Ø  Welche anderen, konkreten Schritte planen Sie, um gegen die vom Menschen­rechtsrat konstatierte Intoleranz und Fremdenfeindlichkeit vorzugehen?

 

Ich weise darauf hin, dass im Rahmen der Universellen Periodischen Menschen­rechtsprüfung nicht der UN-Menschenrechtsrat Defizite festgestellt hat, sondern dass verschiedene Staaten Empfehlungen zur weiteren Verbesserung der menschen­rechtlichen Situation in Österreich abgegeben haben. Im Übrigen weise ich auf den Nationalen Aktionsplan Integration hin, der u.a. auch Maßnahmen des Bundeskanz­leramtes enthält.

 

Zu Frage 12:

Ø  Wieso ist geplant, die Empfehlung Sloweniens Nr. 93.53 „die finanzielle Unter­stützung für die slowenische Minderheit in Kärnten und der Steiermark zu erhö­hen“, abzulehnen?

 

In den letzten Jahren wurde die finanzielle Unterstützung für interkulturelle Dialogpro­jekte der sechs autochthonen Volksgruppen, mit der unter anderem auch Projekte aus der slowenischen Volksgruppe unterstützt werden konnten, erhöht. Eine Aus­weitung der Förderung ist derzeit aus budgetären Gründen nicht möglich.
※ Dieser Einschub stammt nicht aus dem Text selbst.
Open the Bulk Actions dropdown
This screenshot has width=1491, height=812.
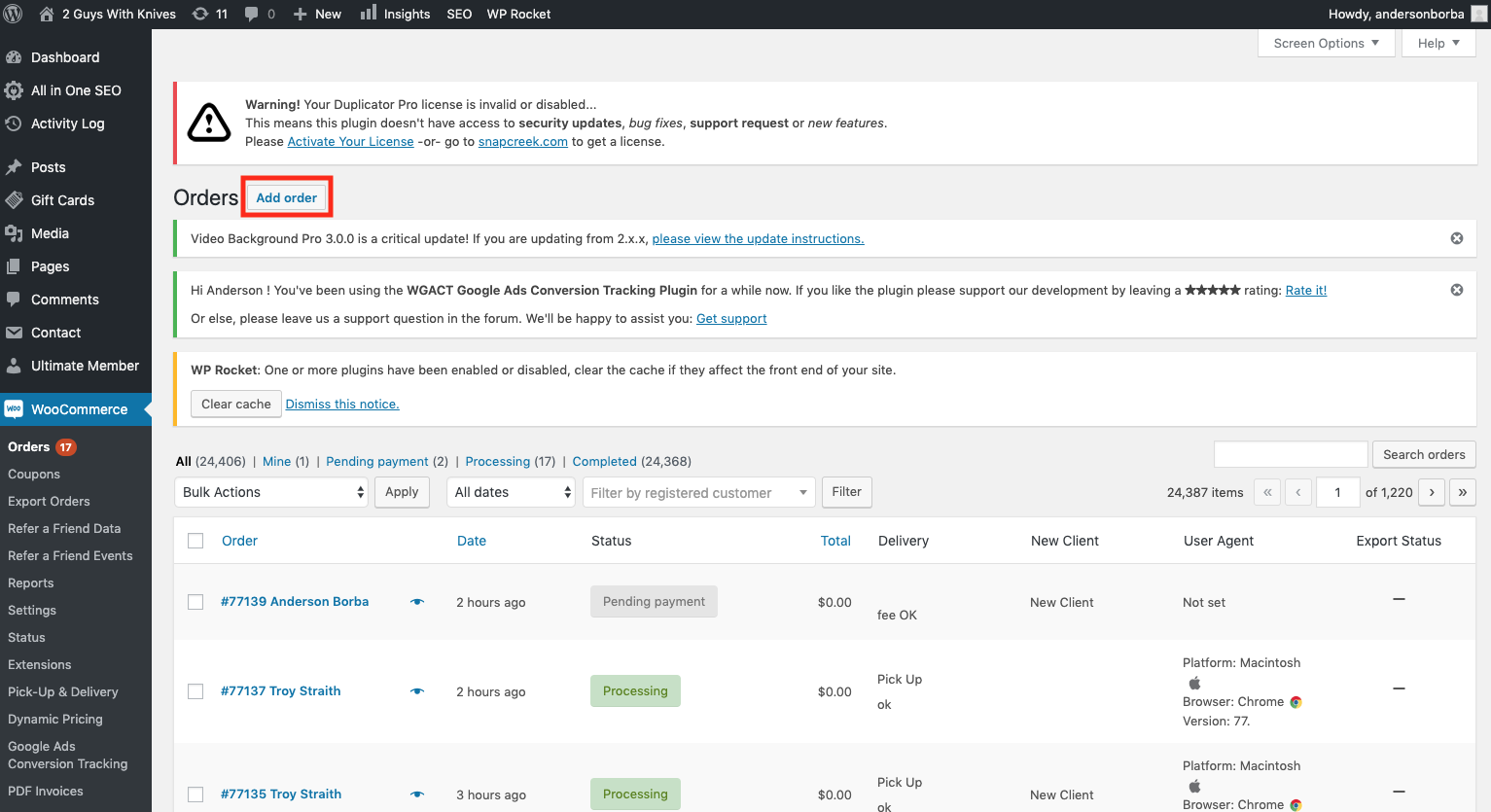tap(272, 492)
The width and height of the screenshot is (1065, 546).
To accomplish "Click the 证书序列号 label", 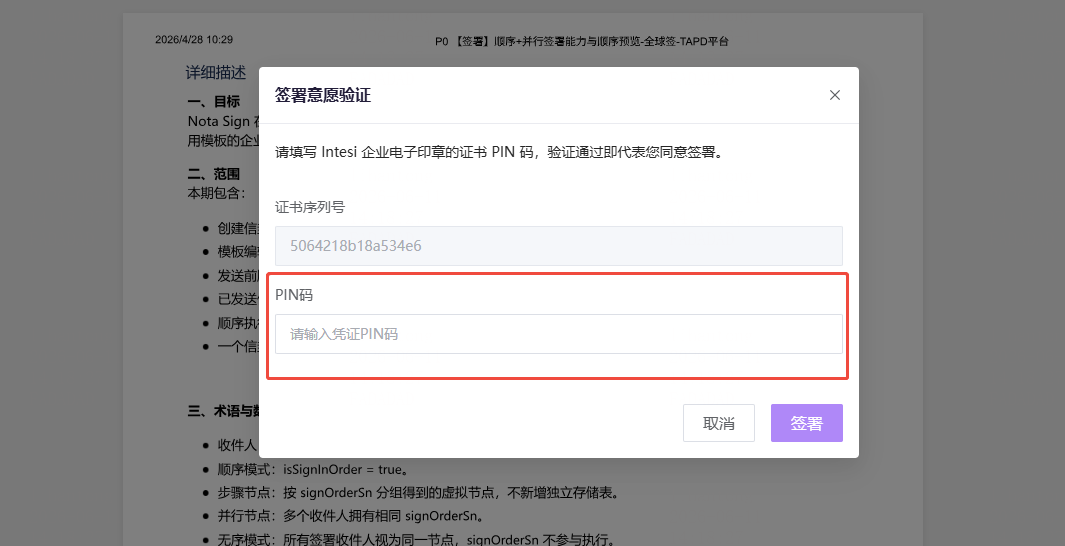I will pos(310,207).
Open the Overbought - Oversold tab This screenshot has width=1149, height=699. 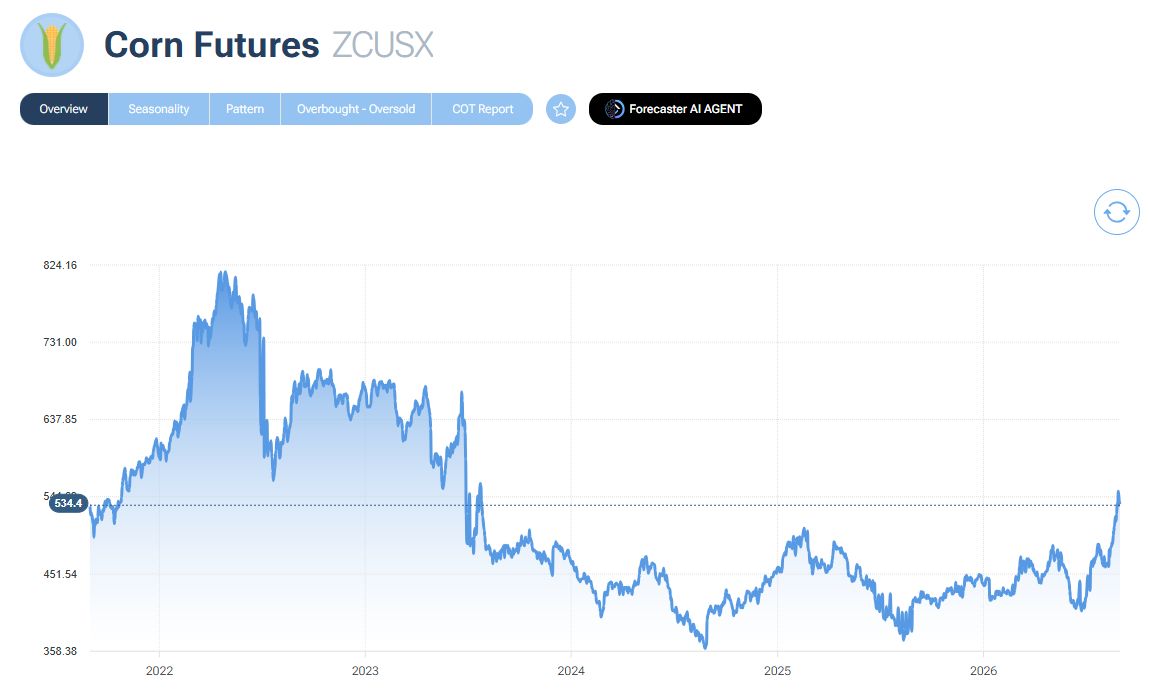[x=356, y=109]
Ich weise aber darauf hin, dass im Budgetbereich des Bundeskanzleramtes die Volksgruppen­förderung sowie die Frauenförderung trotz Konsolidierungshaushalts anders als sämtliche andere Budgetansätze nicht gekürzt wurden.

 

Zu den Fragen 13 und 14:

Ø  Wieso ist geplant, die Empfehlung Sloweniens Nr. 93.54 „die finanzielle Unter­stützung für die slowenisch-sprachige Musikschule in Kärnten auf Basis dersel­ben Kriterien wie der deutschsprachigen Musikschule zu stellen“, abzulehnen?

Ø  Welche konkreten Schritte planen Sie, um die, vom Menschenrechtsrat monierte Ungleichbehandlung in Bezug auf finanzielle Unterstützung der slowenischen Minderheit in Kärnten und der Steiermark, inklusive der slowenisch-sprachigen Musikschule in Kärnten, auszugleichen?

 

Zu der Empfehlung Sloweniens betreffend die slowenisch-sprachige Musikschule in Kärnten weise ich darauf hin, dass das Musikschulwesen in die Kompetenz der Län­der fällt.

 

Österreich nimmt diese Empfehlung an. Die Finanzierung dieser Musikschule wird jedoch durch den Bund und das Land Kärnten sichergestellt. Darüber hinaus wird angestrebt, die Finanzierung und Organisationsstrukturen systemisch zu lösen.